→ Records provided
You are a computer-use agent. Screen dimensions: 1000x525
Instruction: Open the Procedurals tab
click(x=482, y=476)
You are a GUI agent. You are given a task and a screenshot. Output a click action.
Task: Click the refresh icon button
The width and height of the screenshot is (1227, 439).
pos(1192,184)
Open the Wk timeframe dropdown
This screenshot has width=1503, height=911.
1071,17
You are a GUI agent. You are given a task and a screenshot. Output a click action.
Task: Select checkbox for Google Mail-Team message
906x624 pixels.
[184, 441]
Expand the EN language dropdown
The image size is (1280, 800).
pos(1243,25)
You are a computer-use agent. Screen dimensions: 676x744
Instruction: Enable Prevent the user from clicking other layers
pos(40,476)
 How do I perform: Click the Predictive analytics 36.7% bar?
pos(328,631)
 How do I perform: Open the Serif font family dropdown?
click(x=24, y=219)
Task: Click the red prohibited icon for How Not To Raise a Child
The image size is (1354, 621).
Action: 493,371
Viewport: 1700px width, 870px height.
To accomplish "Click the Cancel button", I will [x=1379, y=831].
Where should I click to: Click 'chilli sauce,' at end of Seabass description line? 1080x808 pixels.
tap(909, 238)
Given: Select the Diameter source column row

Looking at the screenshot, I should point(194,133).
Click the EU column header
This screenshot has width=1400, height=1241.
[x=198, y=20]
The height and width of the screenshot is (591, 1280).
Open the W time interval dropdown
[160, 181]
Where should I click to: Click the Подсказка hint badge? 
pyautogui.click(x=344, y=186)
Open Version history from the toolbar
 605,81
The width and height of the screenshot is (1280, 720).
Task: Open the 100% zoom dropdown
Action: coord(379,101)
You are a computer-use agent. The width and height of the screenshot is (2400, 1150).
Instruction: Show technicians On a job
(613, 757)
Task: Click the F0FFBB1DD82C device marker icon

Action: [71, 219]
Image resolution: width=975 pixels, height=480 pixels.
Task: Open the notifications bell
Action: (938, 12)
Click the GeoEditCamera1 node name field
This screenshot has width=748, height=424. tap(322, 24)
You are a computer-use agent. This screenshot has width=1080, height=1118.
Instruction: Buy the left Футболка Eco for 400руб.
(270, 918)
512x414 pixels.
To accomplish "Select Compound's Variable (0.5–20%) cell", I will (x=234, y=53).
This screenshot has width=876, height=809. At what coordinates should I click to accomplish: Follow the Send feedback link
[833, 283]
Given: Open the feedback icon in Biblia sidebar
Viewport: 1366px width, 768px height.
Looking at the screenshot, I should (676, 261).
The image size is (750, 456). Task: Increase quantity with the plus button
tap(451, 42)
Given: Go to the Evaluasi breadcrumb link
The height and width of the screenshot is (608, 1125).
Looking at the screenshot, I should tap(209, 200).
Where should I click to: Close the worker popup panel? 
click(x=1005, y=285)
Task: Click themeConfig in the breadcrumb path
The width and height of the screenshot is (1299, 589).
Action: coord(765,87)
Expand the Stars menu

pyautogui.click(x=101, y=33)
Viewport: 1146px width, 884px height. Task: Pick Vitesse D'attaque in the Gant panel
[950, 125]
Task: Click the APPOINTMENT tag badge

→ What to produce
In the material above, find each line that has the string "will" and return it.

→ Written response
To accomplish "Click the Cancel button", I will [x=1379, y=831].
To accomplish "Select Compound's Variable (0.5–20%) cell", I will (x=234, y=53).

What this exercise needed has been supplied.